# [Problem to solve]
Here is a block of records. Copy every one of them exactly.
[[ Entries shown open ]]
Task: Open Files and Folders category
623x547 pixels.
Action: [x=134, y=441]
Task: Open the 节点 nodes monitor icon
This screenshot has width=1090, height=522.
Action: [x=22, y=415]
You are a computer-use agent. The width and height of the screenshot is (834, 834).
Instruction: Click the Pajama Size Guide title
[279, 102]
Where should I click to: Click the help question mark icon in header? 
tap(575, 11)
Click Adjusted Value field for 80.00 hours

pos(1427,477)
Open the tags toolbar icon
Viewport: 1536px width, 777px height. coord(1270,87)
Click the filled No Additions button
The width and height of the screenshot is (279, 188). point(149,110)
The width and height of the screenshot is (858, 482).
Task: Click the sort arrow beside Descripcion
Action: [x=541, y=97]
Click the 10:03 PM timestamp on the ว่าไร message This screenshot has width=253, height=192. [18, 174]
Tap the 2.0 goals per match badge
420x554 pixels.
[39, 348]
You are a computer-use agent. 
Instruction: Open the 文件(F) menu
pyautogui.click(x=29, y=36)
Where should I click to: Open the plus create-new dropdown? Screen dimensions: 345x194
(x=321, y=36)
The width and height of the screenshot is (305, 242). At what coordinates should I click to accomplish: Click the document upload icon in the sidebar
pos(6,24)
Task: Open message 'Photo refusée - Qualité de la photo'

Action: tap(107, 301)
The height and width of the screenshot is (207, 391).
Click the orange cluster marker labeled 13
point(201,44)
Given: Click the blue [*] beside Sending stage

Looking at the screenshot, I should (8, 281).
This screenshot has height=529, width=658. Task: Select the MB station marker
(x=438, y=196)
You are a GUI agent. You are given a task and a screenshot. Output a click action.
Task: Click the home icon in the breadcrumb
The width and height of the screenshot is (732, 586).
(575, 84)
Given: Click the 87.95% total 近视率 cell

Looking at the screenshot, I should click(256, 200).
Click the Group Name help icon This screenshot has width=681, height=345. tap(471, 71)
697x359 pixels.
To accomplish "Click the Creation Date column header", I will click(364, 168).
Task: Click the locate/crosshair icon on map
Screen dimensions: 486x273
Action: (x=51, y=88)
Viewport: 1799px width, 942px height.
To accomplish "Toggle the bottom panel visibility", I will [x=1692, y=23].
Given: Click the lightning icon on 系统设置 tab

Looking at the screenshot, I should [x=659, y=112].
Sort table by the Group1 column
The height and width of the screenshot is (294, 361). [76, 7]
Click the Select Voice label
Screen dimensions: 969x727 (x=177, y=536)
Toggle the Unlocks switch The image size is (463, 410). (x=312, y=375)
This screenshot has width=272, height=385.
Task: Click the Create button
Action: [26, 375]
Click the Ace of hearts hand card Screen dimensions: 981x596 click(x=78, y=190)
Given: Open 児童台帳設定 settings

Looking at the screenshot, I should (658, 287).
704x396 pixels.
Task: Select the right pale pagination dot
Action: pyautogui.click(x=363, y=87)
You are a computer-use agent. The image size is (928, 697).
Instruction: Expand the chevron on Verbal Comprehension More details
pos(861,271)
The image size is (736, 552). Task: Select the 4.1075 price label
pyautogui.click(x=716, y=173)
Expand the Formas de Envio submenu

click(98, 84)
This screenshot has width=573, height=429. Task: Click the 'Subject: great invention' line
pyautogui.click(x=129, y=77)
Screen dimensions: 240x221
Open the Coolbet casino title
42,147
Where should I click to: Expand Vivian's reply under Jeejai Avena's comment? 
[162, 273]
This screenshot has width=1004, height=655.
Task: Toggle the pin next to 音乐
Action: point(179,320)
[[ Entries shown closed ]]
# [Answer to this exercise]
Task: Open Files and Folders category
623x547 pixels.
Action: [x=134, y=441]
Task: Open the 节点 nodes monitor icon
This screenshot has width=1090, height=522.
Action: [x=22, y=415]
You are a computer-use agent. The width and height of the screenshot is (834, 834).
Instruction: Click the Pajama Size Guide title
[279, 102]
Where should I click to: Click the help question mark icon in header? 
tap(575, 11)
Click Adjusted Value field for 80.00 hours

pos(1427,477)
Open the tags toolbar icon
Viewport: 1536px width, 777px height. coord(1270,87)
Click the filled No Additions button
The width and height of the screenshot is (279, 188). point(149,110)
The width and height of the screenshot is (858, 482).
Task: Click the sort arrow beside Descripcion
Action: [x=541, y=97]
Click the 10:03 PM timestamp on the ว่าไร message This screenshot has width=253, height=192. [18, 174]
Tap the 2.0 goals per match badge
420x554 pixels.
[39, 348]
You are a computer-use agent. 
Instruction: Open the 文件(F) menu
pyautogui.click(x=29, y=36)
Where should I click to: Open the plus create-new dropdown? Screen dimensions: 345x194
(x=321, y=36)
The width and height of the screenshot is (305, 242). At what coordinates should I click to accomplish: Click the document upload icon in the sidebar
pos(6,24)
Task: Open message 'Photo refusée - Qualité de la photo'

Action: tap(107, 301)
The height and width of the screenshot is (207, 391).
Click the orange cluster marker labeled 13
point(201,44)
Given: Click the blue [*] beside Sending stage

Looking at the screenshot, I should (8, 281).
This screenshot has height=529, width=658. Task: Select the MB station marker
(x=438, y=196)
You are a GUI agent. You are given a task and a screenshot. Output a click action.
Task: Click the home icon in the breadcrumb
The width and height of the screenshot is (732, 586).
(575, 84)
Given: Click the 87.95% total 近视率 cell

Looking at the screenshot, I should click(256, 200).
Click the Group Name help icon This screenshot has width=681, height=345. tap(471, 71)
697x359 pixels.
To accomplish "Click the Creation Date column header", I will click(364, 168).
Task: Click the locate/crosshair icon on map
Screen dimensions: 486x273
Action: (x=51, y=88)
Viewport: 1799px width, 942px height.
To accomplish "Toggle the bottom panel visibility", I will [x=1692, y=23].
Given: Click the lightning icon on 系统设置 tab

Looking at the screenshot, I should [x=659, y=112].
Sort table by the Group1 column
The height and width of the screenshot is (294, 361). [76, 7]
Click the Select Voice label
Screen dimensions: 969x727 (x=177, y=536)
Toggle the Unlocks switch The image size is (463, 410). (x=312, y=375)
This screenshot has width=272, height=385.
Task: Click the Create button
Action: [26, 375]
Click the Ace of hearts hand card Screen dimensions: 981x596 click(x=78, y=190)
Given: Open 児童台帳設定 settings

Looking at the screenshot, I should (658, 287).
704x396 pixels.
Task: Select the right pale pagination dot
Action: pyautogui.click(x=363, y=87)
You are a computer-use agent. The image size is (928, 697).
Instruction: Expand the chevron on Verbal Comprehension More details
pos(861,271)
The image size is (736, 552). Task: Select the 4.1075 price label
pyautogui.click(x=716, y=173)
Expand the Formas de Envio submenu

click(98, 84)
This screenshot has width=573, height=429. Task: Click the 'Subject: great invention' line
pyautogui.click(x=129, y=77)
Screen dimensions: 240x221
Open the Coolbet casino title
42,147
Where should I click to: Expand Vivian's reply under Jeejai Avena's comment? 
[162, 273]
This screenshot has width=1004, height=655.
Task: Toggle the pin next to 音乐
Action: point(179,320)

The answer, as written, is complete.